Selasa, 09 April 2013

Mengkaji untuk Aksi Menuju Gerakan Advokasi (Sebuah pengantar minimalis)


Kita dan Budaya Membaca
            Saya awali tulisan ini dengan refleksi atas aktivitas ‘pembacaan’ kita, yang mungkin sampai hari ini belum kuat dalam tradisi, hingga menjadi perilaku budaya. Budaya membaca secara tidak langsung mempunyai keterkaitan erat dengan aktivitas analisa sosial (atau juga macam analisa lainnya). Dari tradisi membaca, kita pada gilirannya akan ‘dibawa’, ‘dibimbing’ atau ‘diarahkan’ dengan sendirinya pada tradisi menulis. Sejak lama bangsa kita hanya kuat dalam tradisi lisan—yang akibatnya tradisi mendengar—sehingga untuk menjelaskan dan mengekspresikan laku dan identitas diri saja (dalam tulisan tentunya) kita kesulitan, atau mungkin ‘tak terfikirkan’. Di satu sisi, orang lain (terutama bangsa Eropa) sudah sejak lama (era koloni) ‘membaca’; mengupas kedirian dan sistem hidup kita. Sehingga, ‘menjadi’ dan bahkan ‘mengalami’ Indonesia (Islam, Jawa, dll) tidak serta-merta membuat kita memahami dan mengetahui (banyak) tentangnya, yang sebenarnya jelas-jelas inheren.
            Pada gilirannya, jika generasi selanjutnya (seperti kita) hendak belajar (written form-text) atau menulis tentang sejarah bangsa, agama atau budaya kita misalnya, akan cenderung (dan lebih mudah) merujuk pada karya-karya para orientalis[1] (misal karya-karya Multatuli, Clifford G, Dennis Lombad). Efek-sampingnya adalah semakin kaburnya identitas dan karakter kita sebagai bangsa.

————————

* [TUGAS WAJIB 1]:
Menurut teks tentang budaya membaca, tradisi apa yang sejak lama kuat pada bangsa kita?

(Entri dari sumber data)
————————

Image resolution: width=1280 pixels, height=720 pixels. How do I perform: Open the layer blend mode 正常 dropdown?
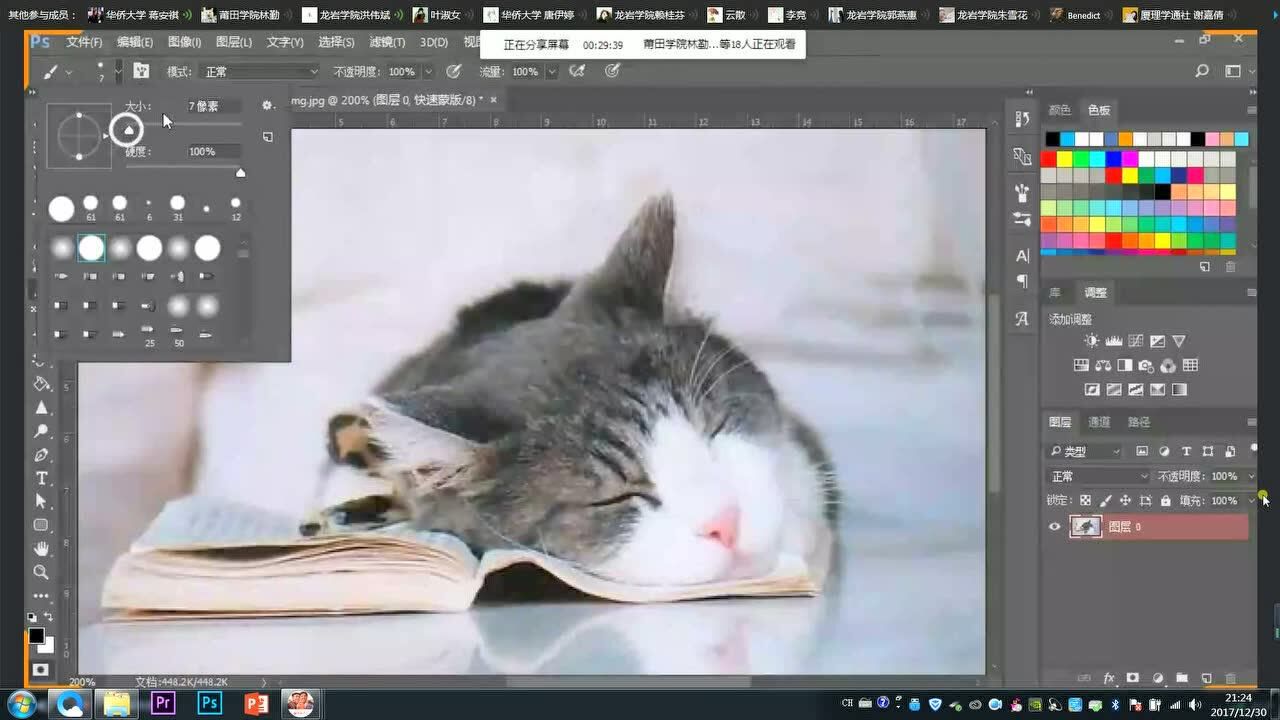point(1099,476)
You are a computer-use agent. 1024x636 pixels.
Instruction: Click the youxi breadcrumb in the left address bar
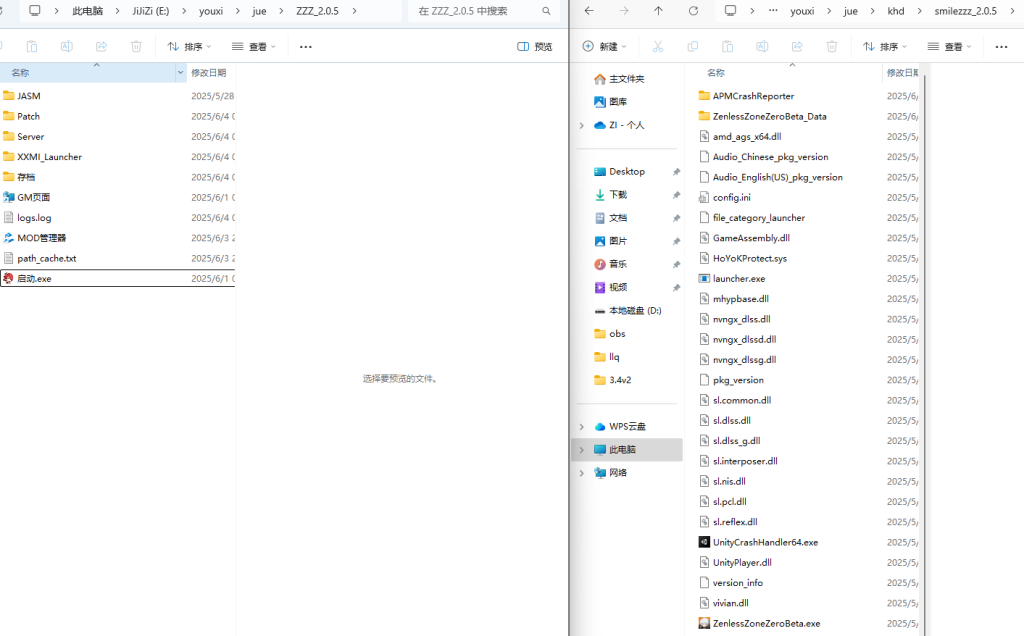pos(210,11)
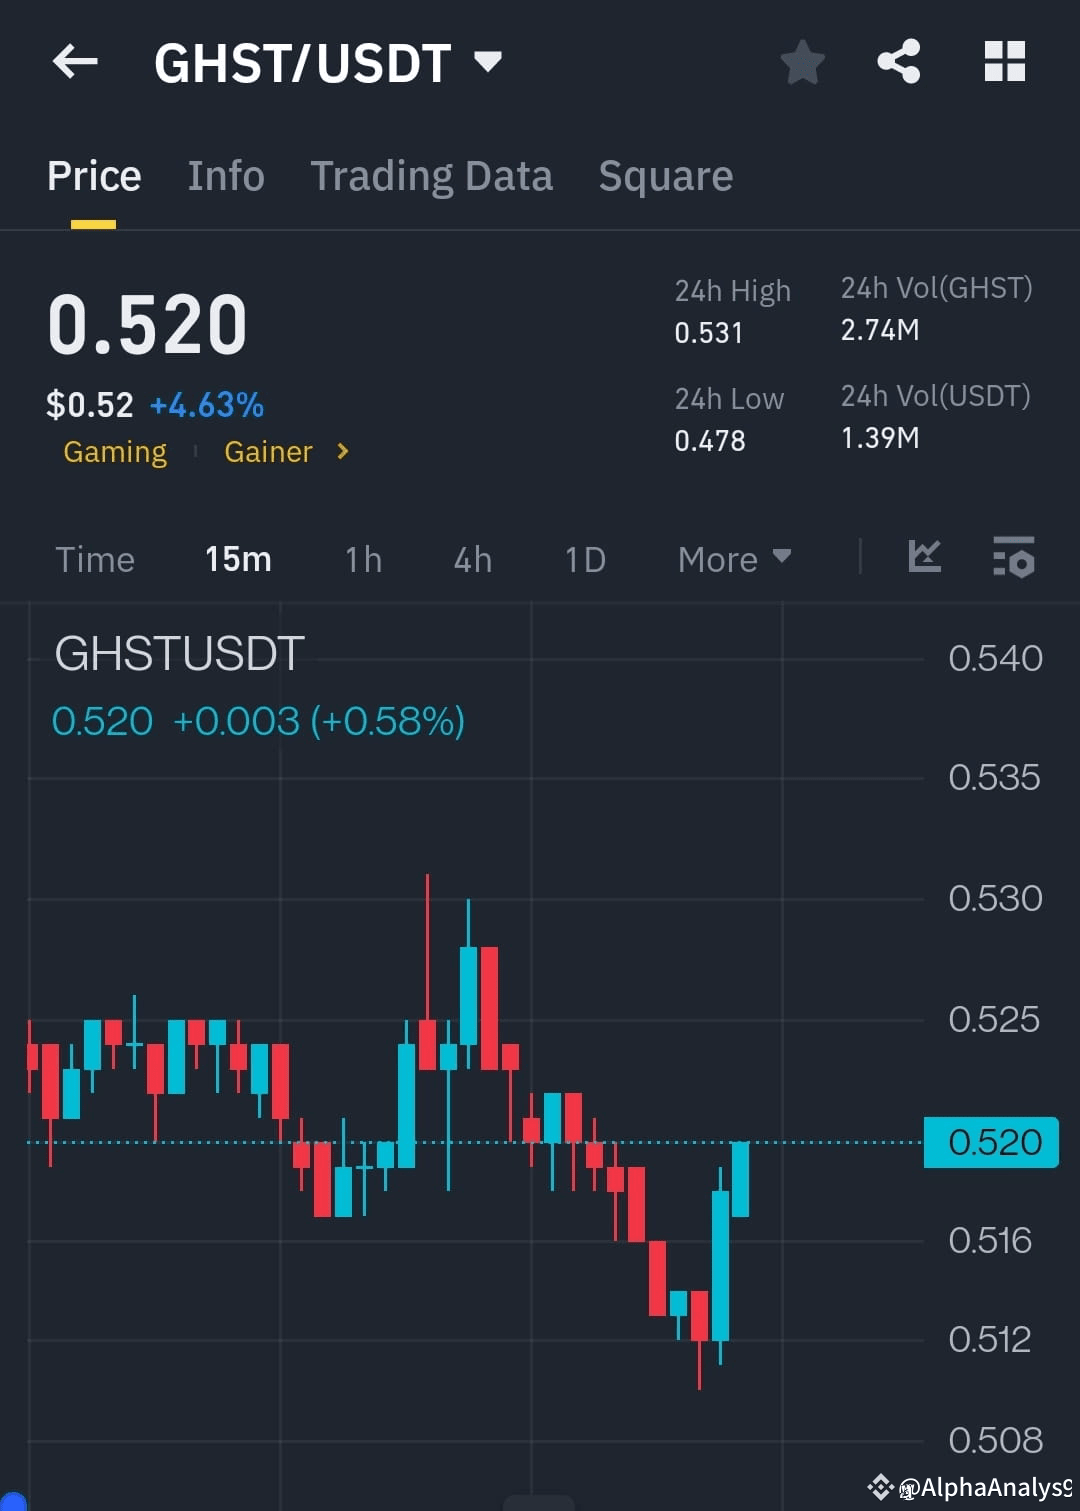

————————

* [TUGAS WAJIB 2]:
Cetak ulang baris-baris pada entri tanpa perubahan apa pun, mulai dari baris yang memuat "You are a computer-use" hingga akhir entri, keduanya termasuk. Jangan sertakan gambar dalam jawaban.

* [JAWABAN TERTULIS 1]:
Tradisi lisan.

* [JAWABAN TERTULIS 2]:
You are a computer-use agent. 1024x636 pixels.
Instruction: Click the youxi breadcrumb in the left address bar
pos(210,11)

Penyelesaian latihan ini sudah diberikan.